**Description of the task:** Word for word, restate the entries below from their first line through the line that contains "Given: Claim practice".

**Data listing:**
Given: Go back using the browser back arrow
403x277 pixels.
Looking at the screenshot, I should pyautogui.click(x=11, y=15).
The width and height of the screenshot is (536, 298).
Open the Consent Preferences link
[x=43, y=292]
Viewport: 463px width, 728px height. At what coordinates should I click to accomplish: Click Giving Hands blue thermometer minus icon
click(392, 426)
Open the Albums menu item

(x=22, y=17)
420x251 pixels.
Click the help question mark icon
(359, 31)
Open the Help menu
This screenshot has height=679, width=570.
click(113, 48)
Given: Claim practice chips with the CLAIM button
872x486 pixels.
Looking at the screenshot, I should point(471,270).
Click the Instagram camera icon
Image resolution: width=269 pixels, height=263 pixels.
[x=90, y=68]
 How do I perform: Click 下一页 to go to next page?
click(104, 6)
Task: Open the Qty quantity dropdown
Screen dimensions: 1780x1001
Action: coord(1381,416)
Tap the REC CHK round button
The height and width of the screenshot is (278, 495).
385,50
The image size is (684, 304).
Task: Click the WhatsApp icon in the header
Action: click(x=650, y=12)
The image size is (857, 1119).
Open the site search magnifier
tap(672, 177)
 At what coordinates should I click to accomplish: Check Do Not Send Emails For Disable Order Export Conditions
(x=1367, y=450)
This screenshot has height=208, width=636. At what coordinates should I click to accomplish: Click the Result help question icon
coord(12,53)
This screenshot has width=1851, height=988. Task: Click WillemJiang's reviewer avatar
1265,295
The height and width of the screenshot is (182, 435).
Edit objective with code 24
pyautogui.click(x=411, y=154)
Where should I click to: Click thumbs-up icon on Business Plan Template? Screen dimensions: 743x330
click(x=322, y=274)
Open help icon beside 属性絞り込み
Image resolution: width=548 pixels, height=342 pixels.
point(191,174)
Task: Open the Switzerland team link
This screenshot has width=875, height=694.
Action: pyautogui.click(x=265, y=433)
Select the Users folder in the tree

**Written solution:**
Given: Go back using the browser back arrow
403x277 pixels.
Looking at the screenshot, I should pyautogui.click(x=11, y=15).
The width and height of the screenshot is (536, 298).
Open the Consent Preferences link
[x=43, y=292]
Viewport: 463px width, 728px height. At what coordinates should I click to accomplish: Click Giving Hands blue thermometer minus icon
click(392, 426)
Open the Albums menu item

(x=22, y=17)
420x251 pixels.
Click the help question mark icon
(359, 31)
Open the Help menu
This screenshot has height=679, width=570.
click(113, 48)
Given: Claim practice chips with the CLAIM button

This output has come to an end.